Cuando el precio se arma con estas cinco, puedes defender cada número ante un gerente de instalaciones y conoces tu piso. Cuando se adivina, te enteras de que ibas corto el día de pago.

Los costos comerciales que el generalista olvida

El margen de un trabajo de HVAC o refrigeración comercial normalmente se fuga por el mismo puñado de partidas que una mentalidad residencial deja fuera.

  • La unidad para aire de reposición, en una cocina comercial la extracción exige una unidad para aire de reposición, y el Título 24 de California puede exigir ventilación por demanda, si no está en tu oferta tu número va corto.
  • Refrigerante y código, las reglas de refrigerante de CARB y la EPA afectan la elección de equipo, la carga y la recuperación, y la opción que cumple no siempre es la más barata, cotiza el sistema correcto, no el barato equivocado.
  • Maniobra, bases y acceso, subir y montar una unidad de azotea es costo real, y un sitio apretado u ocupado lo multiplica.
  • Controles e integración, amarrar a un sistema de administración del edificio o a un paquete de control de cuarto frío es tiempo de especialista que la mayoría de los generalistas subcotiza.

Estas son las partidas que separan una oferta comercial de una residencial. Cázalas en el estimado, no en la obra, y dejas de regalar margen por los errores de tu competencia.

Protege el margen, ganancia, partidas y términos

Un número armado solo vale lo que los términos a su alrededor protegen. El último paso es hacer que el precio aguante.

  • Recargo vs margen, conoce la diferencia, un recargo del 20 por ciento no es un margen del 20 por ciento, y confundirlos es una forma lenta de quebrar con trabajo de sobra.
  • Partidas y alternativas, carga una cifra clara para lo que no está cerrado y cotiza las opciones por separado, para que un cambio de alcance sea una línea, no una recotización.
  • Órdenes de cambio, define cómo se cotiza y se aprueba el alcance agregado por escrito antes de avanzar, siempre.
  • Términos de pago, conoce el anticipo, las facturas por avance y la retención antes de firmar, el trabajo que paga a 90 días con margen delgado te puede costar más de lo que te deja.
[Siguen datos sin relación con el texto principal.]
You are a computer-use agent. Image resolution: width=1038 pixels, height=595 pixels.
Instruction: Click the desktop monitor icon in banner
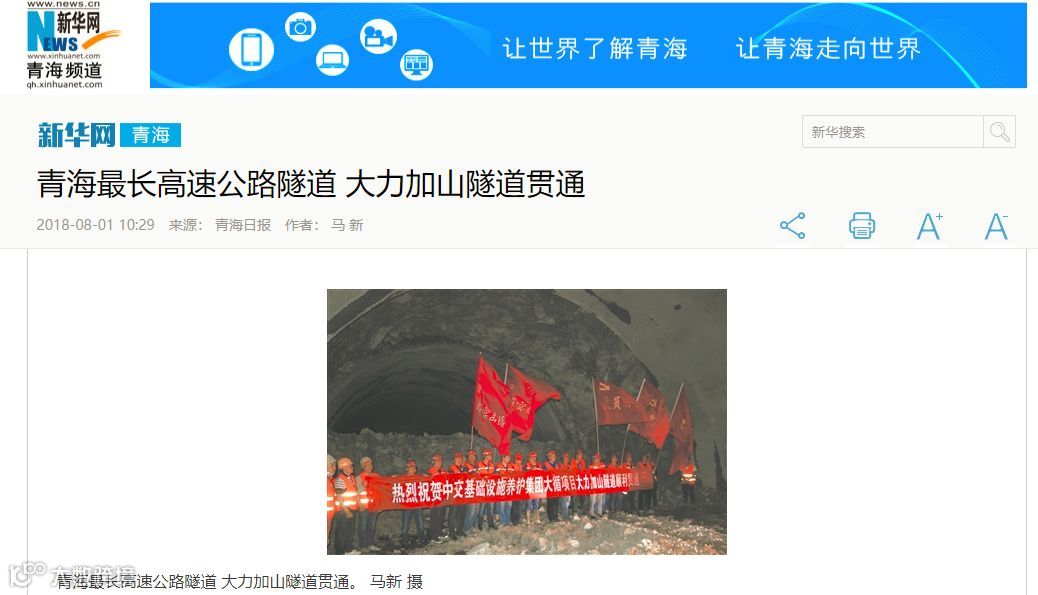(416, 65)
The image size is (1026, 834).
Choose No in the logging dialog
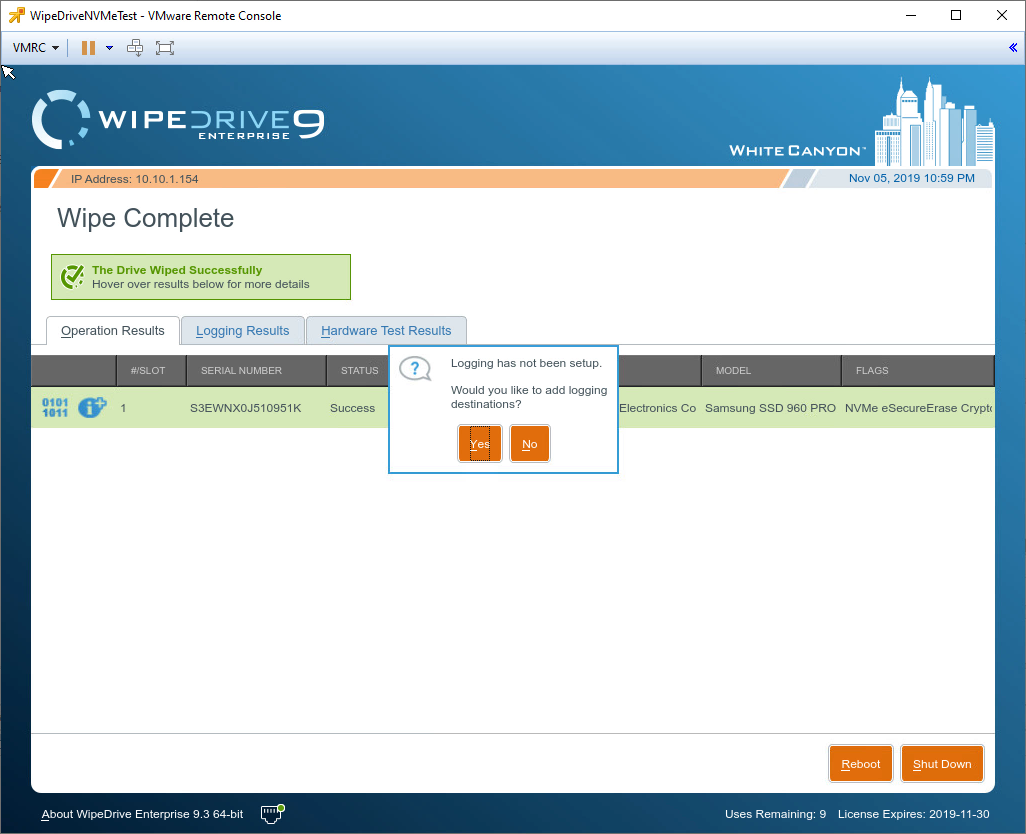(529, 443)
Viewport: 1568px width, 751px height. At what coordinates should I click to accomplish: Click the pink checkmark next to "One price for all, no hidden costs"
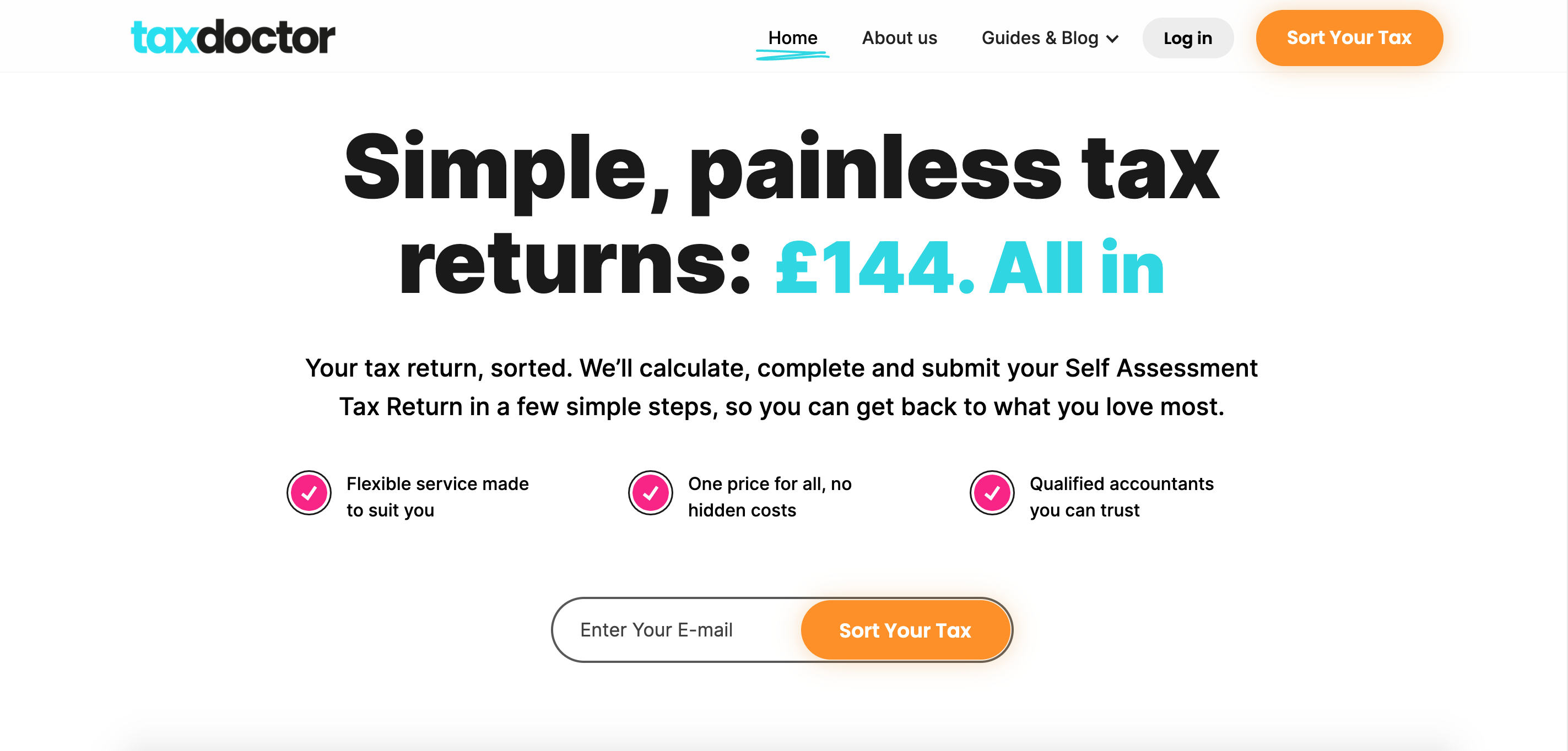tap(651, 493)
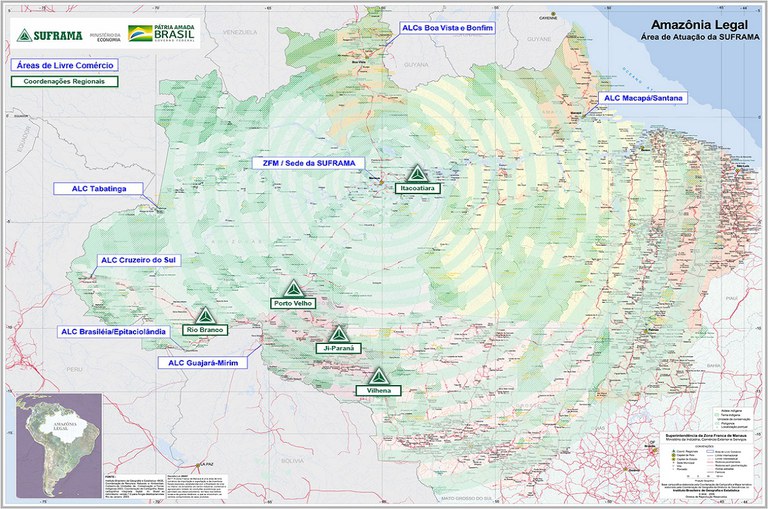Viewport: 768px width, 509px height.
Task: Select the Rio Branco triangle marker
Action: (x=205, y=315)
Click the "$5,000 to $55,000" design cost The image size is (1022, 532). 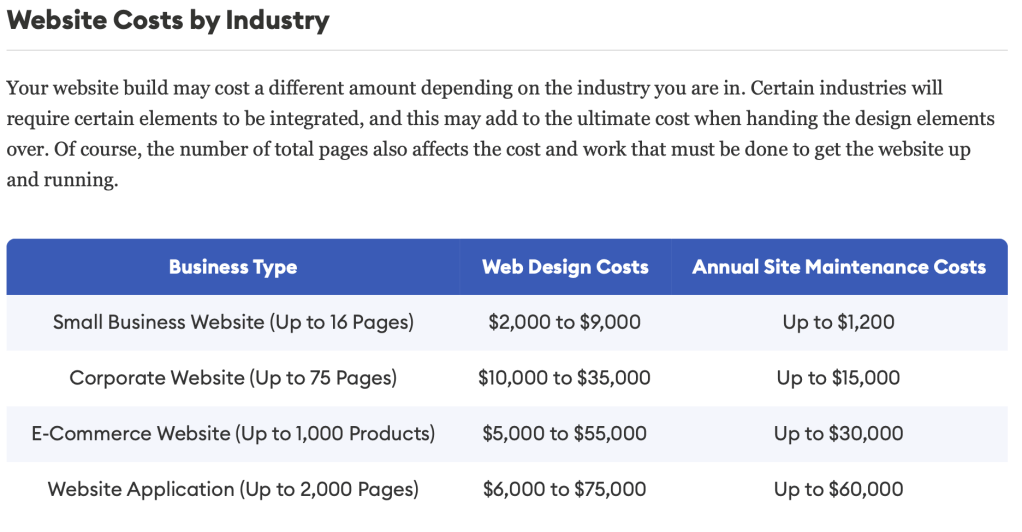565,434
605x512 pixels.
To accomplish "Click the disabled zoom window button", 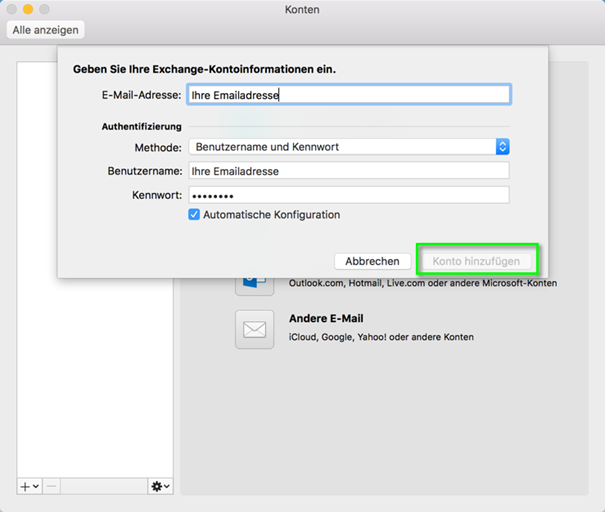I will pyautogui.click(x=43, y=9).
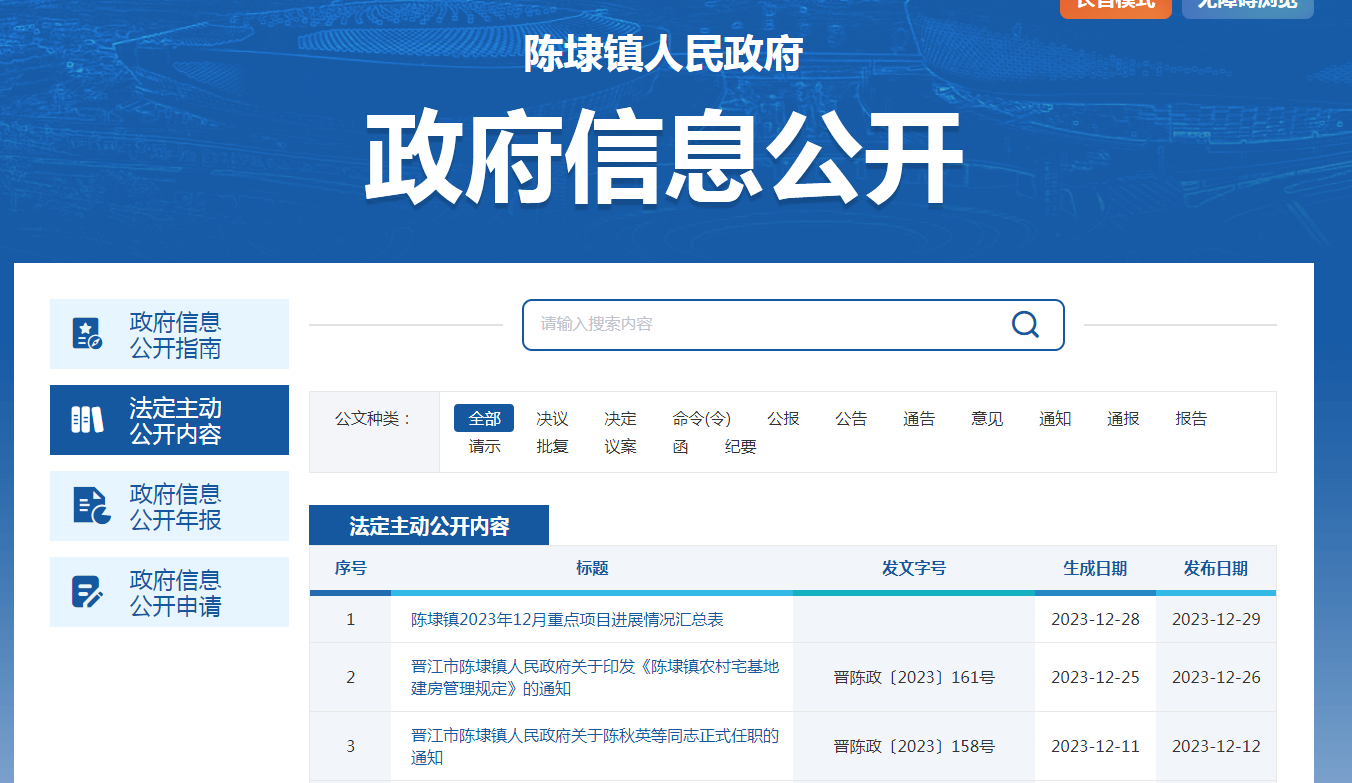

El contratista que cotiza como negocio, arma el número, cobra los gastos generales y lo protege con términos, es el que sigue en el negocio cuando los que ofertan barato ya no. Ese es el tipo de profesional comercial con licencia verificada que SearchLocalPro está hecho para conectar.

Preguntas frecuentes

¿En qué se diferencia cotizar un trabajo de HVAC comercial de uno residencial?
El trabajo comercial trae costos que una visita a casa nunca ve, la unidad para aire de reposición y la ventilación del Título 24, la maniobra y las bases de azotea, las reglas de refrigerante de CARB y la EPA, la integración de controles, y el ritmo más lento de trabajar alrededor de una operación viva. También tiene que cargar gastos generales reales y una utilidad deliberada. Cotízalo como residencial y ganas el trabajo y pierdes el margen.
¿Cuál es un buen recargo en trabajo de HVAC y refrigeración comercial?
No hay un solo número, porque depende de tus gastos generales, tu mercado y el riesgo del trabajo, pero el punto real es conocer la diferencia entre recargo y margen y cobrar lo suficiente para cubrir gastos generales y utilidad. Los contratistas que fracasan suelen ser los que estaban ocupados a un recargo que nunca cubrió el costo de operar el negocio.
¿Qué costos olvidan más seguido los contratistas en ofertas comerciales?
La unidad para aire de reposición en cocinas comerciales, los requisitos de refrigerante y código que cambian el equipo, la maniobra y la grúa de azotea, y la integración de controles o del sistema del edificio. Cada uno es dinero real que una mentalidad residencial deja fuera, que es justo donde se fuga el margen. Cázalos en el estimado, no en la obra.
¿Cómo evito perder dinero en un trabajo comercial que ya oferté?
Protégelo con términos, órdenes de cambio por escrito para cualquier alcance agregado, partidas claras para lo que no se cerró, y términos de pago que entendiste antes de firmar. El precio que armas solo vale lo que el contrato a su alrededor defiende, así que la disciplina está en los documentos de la oferta tanto como en el estimado.